Ethyl 5-hydroxy-3-methylthio-1,2,4-triazine-6-formate (4.62 g) and acetonitrile (50 ml) were added into a reaction flask. The mixture was cooled down to 0° C., added with DIPEA (5.17 g) and N-methylmorpholine (101 mg), then slowly dropwise added with phosphorus oxychloride (4.6 g), slowly warmed up to room temperature after the addition, and reacted for 1 h. After the reaction completed, the reaction solution was cooled down to 0° C., added with DIPEA to adjust the pH to about 7-8, then dropwise added with a tetrahydrofuran solution (10 ml) of 2-methoxy-3-(1-methyl-1H-1,2,4-triazol-3-yl) aniline (3.27 g). After the addition, the solution was warmed up to 30° C. and reacted for 4 h. The system was added with saturated aqueous solution of ammonium chloride to for washing, and extracted with dichloromethane. The organic phase was dried, concentrated, and purified by silica gel column chromatography to obtain 5.0 g of a product.
The product from the previous step (5.0 g), deuterated methylamine hydrochloride (1.02 g), and acetonitrile (50 ml) were added into a reaction flask. The mixture was cooled down to 0° C., added with DIPEA (4.65 g) and lithium bromide (2.08 g), slowly warmed up to room temperature after the addition, and reacted for 1 h. The system was added with saturated aqueous solution of ammonium chloride and extracted with dichloromethane. The organic phase was dried, concentrated, and purified by silica gel column chromatography to obtain 4.18 g of a product.

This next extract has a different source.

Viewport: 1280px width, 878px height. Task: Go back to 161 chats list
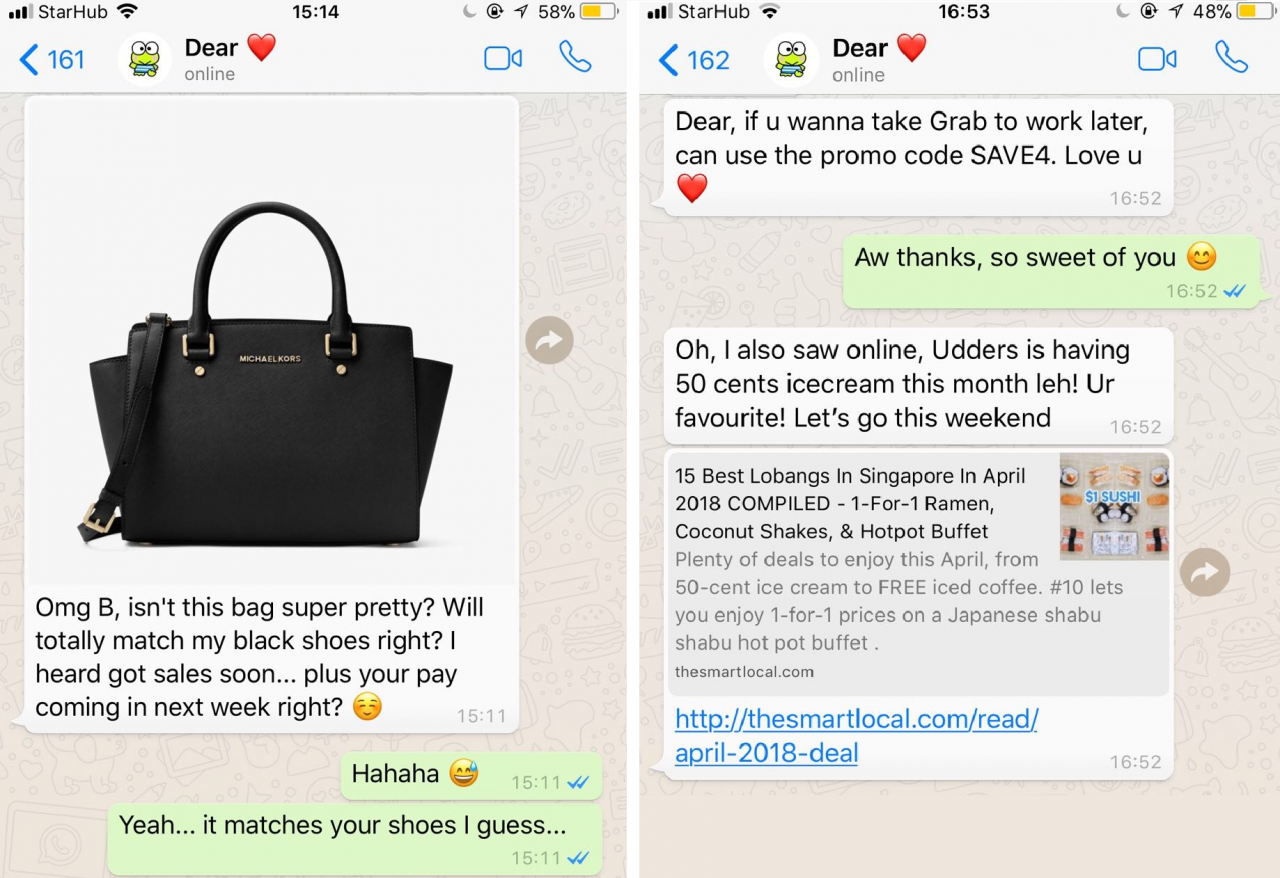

The methyl sulfide compound (600 mg) and dichloromethane (20 ml) were added into a 50 ml single-necked flask. Under the protection of replaced nitrogen gas, the mixture was added with MCPBA (800 mg) in batches, stirred and reacted at room temperature for 3 h. The system was poured into aqueous solution of sodium bicarbonate, then added with 1 g of sodium thiosulfate, stirred for 10 minutes, and extracted with dichloromethane. The organic phase was dried over anhydrous sodium sulfate, filtered, concentrated, and purified by silica gel column chromatography to obtain 200 mg of a yellow solid. MS: m/z 422.1, [M+H]+.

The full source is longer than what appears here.